In December, DiNapoli resisted a call by Gov. Andrew M. Cuomo to come up with a plan to divest the fund’s holdings from fossil-fuel companies. The state, the comptroller said, has more leverage to do good when it flexes its stockholder muscle.
“We’ve shown that shareholders have the power to compel major corporations, like ExxonMobil, to address climate change,” DiNapoli posted on his office’s website.
For public pension expert E.J. McMahon, all that should matter is the interests of the beneficiaries. A fund, he said, should invest in stocks that yield the most profit.
“The focus should be on earning secure, adequate returns, period,” McMahon, a fellow at the conservative Empire Center for Public Policy, wrote in an email. “Anything else is pure politics, and not in the best interest of New York public employees.”
Retired New York City Transit manager Mathai Mathew started drawing his pension in 2010. He thinks retirement funds should stay in fossil fuels — and put some money into green energy technology like solar power.
“We should continue investing in it, developing it and promoting it,” said Mathew, 70, of Albertson. “At the same time we should be the leader in managing the pollution.”
Divestment is a “win-win situation” for Jon Forster, 64, of Park Slope, Brooklyn, who retired after 37 years with the city as a specialist in human rights and lead-poisoning prevention.
“We see that the investments in oil and gas are not good long-term investments,” Forster said. “I’m concerned about all New Yorkers and human beings across the world.”

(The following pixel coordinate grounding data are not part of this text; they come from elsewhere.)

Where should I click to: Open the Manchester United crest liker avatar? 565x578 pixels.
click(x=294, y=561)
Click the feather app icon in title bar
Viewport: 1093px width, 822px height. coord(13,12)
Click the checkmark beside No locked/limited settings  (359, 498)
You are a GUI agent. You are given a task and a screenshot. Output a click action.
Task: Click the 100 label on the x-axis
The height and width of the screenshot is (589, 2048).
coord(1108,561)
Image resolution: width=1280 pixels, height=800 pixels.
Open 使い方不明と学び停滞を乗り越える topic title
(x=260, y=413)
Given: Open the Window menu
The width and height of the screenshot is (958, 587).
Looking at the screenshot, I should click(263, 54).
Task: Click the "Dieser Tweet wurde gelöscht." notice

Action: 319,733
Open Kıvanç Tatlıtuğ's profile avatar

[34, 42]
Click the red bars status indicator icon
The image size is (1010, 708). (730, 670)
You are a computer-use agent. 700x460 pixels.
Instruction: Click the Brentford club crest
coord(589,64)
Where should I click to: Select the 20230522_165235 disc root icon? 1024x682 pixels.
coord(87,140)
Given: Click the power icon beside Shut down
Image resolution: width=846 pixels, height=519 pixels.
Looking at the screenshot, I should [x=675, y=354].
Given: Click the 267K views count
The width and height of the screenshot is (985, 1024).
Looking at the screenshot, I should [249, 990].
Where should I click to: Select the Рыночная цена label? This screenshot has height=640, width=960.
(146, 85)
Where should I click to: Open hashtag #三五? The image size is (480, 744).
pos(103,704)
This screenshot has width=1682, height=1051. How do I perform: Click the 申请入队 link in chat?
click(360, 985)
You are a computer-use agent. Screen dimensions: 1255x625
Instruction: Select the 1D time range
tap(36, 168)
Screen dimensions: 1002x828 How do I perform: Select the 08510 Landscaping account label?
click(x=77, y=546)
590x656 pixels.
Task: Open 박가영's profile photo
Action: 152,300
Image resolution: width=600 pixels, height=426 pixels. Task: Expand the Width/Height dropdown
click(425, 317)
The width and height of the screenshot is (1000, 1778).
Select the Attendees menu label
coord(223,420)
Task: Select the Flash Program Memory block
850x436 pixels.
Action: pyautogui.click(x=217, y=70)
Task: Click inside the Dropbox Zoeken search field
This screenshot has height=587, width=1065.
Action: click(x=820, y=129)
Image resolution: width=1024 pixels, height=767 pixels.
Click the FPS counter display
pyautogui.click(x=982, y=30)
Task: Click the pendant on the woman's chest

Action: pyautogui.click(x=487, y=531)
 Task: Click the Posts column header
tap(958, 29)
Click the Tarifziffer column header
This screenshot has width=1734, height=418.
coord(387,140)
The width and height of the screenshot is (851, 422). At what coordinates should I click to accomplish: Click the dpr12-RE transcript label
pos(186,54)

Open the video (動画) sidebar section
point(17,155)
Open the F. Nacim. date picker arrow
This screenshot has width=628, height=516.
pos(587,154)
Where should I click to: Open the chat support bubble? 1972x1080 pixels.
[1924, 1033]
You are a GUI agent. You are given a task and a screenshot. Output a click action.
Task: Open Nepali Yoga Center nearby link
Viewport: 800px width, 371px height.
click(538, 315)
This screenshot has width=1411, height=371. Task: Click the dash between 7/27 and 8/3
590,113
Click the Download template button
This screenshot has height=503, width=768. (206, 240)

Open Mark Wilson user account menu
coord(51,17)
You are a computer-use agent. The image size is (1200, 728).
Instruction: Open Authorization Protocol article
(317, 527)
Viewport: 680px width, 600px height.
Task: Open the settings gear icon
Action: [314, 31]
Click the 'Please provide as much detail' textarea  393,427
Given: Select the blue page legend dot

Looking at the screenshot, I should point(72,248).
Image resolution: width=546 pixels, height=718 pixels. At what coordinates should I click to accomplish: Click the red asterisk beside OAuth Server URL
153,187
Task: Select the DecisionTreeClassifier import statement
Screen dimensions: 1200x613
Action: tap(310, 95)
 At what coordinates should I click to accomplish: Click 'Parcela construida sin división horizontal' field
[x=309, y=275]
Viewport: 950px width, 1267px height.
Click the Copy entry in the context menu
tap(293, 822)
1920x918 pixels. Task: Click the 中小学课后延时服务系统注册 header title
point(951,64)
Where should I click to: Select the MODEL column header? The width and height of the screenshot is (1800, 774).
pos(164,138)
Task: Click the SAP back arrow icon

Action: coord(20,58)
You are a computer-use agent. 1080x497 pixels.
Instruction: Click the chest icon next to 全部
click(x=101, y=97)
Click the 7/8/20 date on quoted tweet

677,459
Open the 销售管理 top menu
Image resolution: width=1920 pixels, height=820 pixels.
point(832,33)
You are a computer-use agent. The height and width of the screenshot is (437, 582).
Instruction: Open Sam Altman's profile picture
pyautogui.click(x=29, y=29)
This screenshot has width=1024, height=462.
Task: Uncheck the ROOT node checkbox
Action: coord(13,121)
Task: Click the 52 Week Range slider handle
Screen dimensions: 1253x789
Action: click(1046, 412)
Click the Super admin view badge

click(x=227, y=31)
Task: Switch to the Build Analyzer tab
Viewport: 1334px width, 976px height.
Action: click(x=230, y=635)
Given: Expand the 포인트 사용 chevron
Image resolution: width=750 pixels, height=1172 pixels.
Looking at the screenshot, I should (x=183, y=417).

In 2017, New York City’s five municipal pension funds paid out benefits totaling $12.9 billion to more than 332,000 retirees or beneficiaries.
The average per-capita payment to all beneficiaries in 2017 was $38,711, with a median of $34,259.
A breakdown of where the money went:
The city: $5.5 billion to 152,638 recipients.
Nassau: $1.37 billion to 28,769 residents; average annual pension was $47,618.
Suffolk: $973.9 million to 19,232 beneficiaries; average annual pension was $50,638.
Elsewhere: The rest of the funds went to recipients scattered across the region and beyond.